One memory-efficient solution is to store each column separately in a primitive array, but I'm worried about the cache friendliness because items in the same row are not stored together. A row with N columns will incur N cache misses, no matter how narrow the columns.

Another solution is to store each row in an object array where each element represents a field and is cast to the correct type on retrieval, but this requires storing numeric types in their boxed form, so it's not very memory-efficient. And it's probably not that cache efficient either.

Another solution is to layout each row's data into a byte array the same way real databases serialize their rows, using only as many bytes as necessary. This is cache-friendly and memory efficient, but I'm concerned about the cost of serialization/de-serialization on every access.

What's the best way?

+1  A: 

What is the purpose of doing this? You are likely better simply storing the data that you retrieve from your database (as the objects you map it to) in some sort of caching layer like EhCache, OSCache, memcache, etc - rather than re-inventing the wheel.

matt b
It's for a main memory database side-project.
Seun Osewa
+1  A: 

Why not use hsqldb or h2?

They both support in-memory mode and are pure Java.
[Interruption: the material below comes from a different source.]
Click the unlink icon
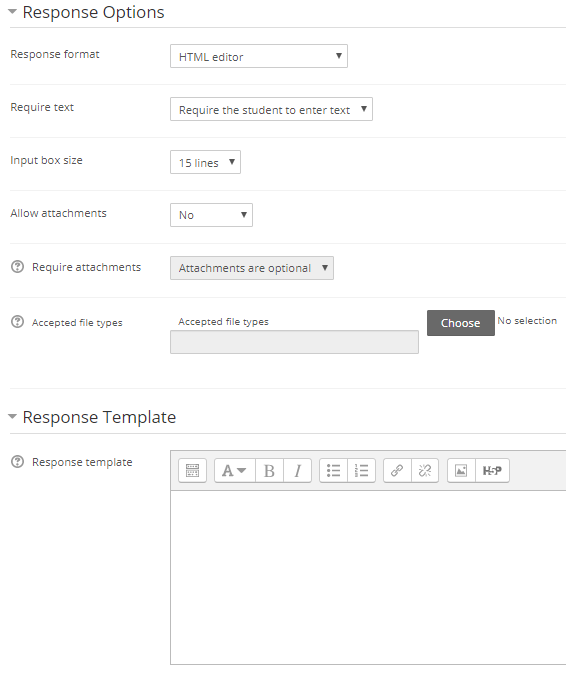The height and width of the screenshot is (675, 566). [425, 470]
They force you to use SQL to access but on the other end, you don't have to implement your own join.

Both are open source, so you can also use this as a baseline for performance and see if doing your own by column/by row data structure would be faster and be worth the effort.

huynhjl
HSQLdb allocates about 80 bytes per row for a table with just one integer column (i.e. 4 bytes of actual data). According to: http://hsqldb.org/doc/2.0/guide/deployment-chapt.html#deployment_mem_disk-sect
Seun Osewa
+1  A: 

A fourth solution would be to store each row's data as strings instead of byte arrays. This may avoid serialization costs in most cases - provided that most data will be strings.
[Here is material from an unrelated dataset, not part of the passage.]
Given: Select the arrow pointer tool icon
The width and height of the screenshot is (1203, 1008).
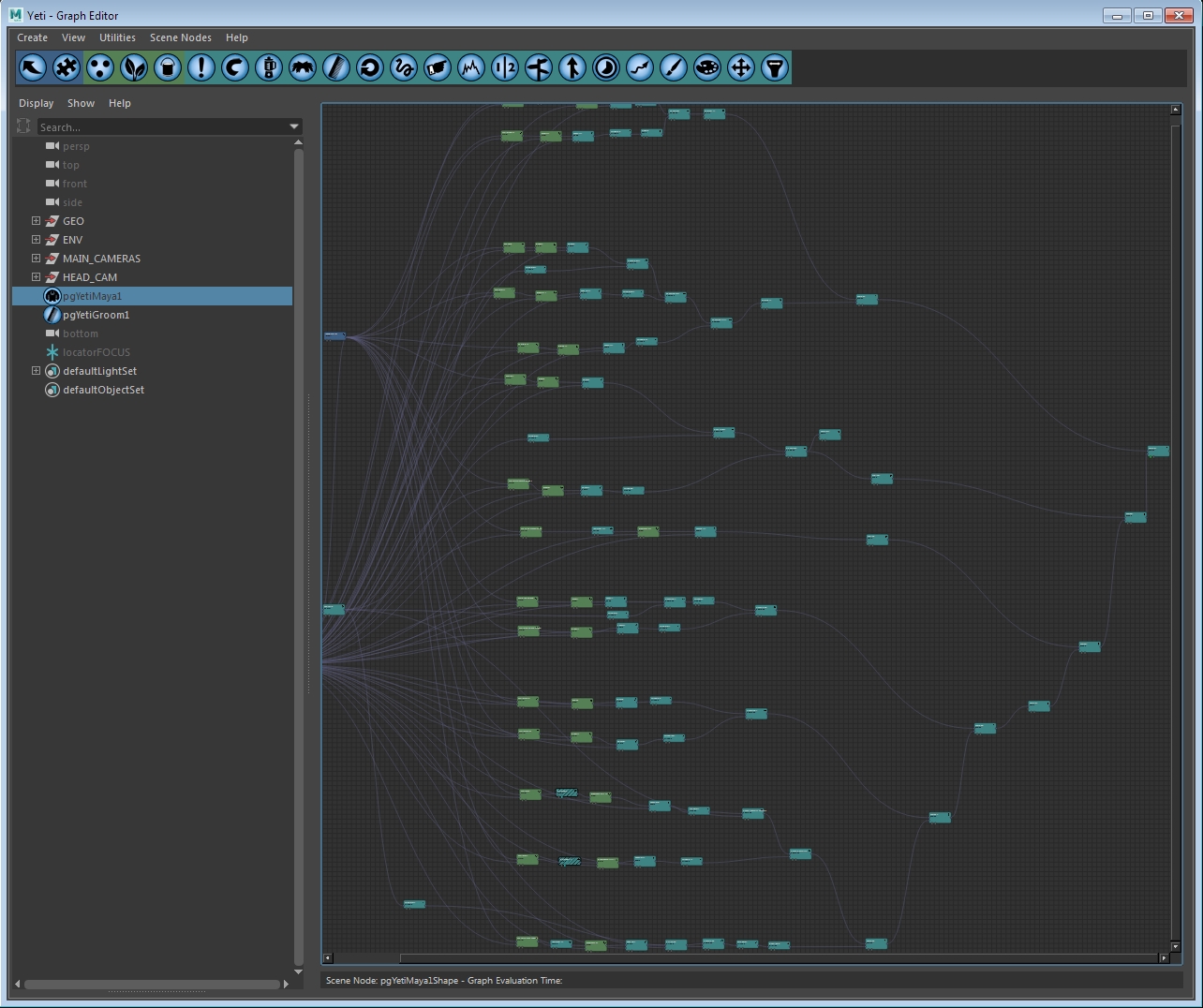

This will also be easier to debug and will be platform independent. Of course it has some limitations: e.g. a float can not be represented as-is, but may be stored in something similar to a SQL DECIMAL format.

Any solution will be a trade-off.

EDIT However, I would prefer the byte array solution for your case: one byte-array per row. This should be most cache-friendly for fixed-size rows. But then you should also provide a solution for variable-sized rows. A low-level language seems to fit that task better, in C one could define two formats: fixed size rows where the table metadata contains column-offsets (e.g. column 1: bytes 0..31, column 2: bytes 32..127 etc.), and a second variable size row format, where the rows itself contain the columns sizes (e.g. bytes 1..3 contain the size, the following number of bytes contain the data, then another 4 bytes contain the size, following data and so on).

frunsi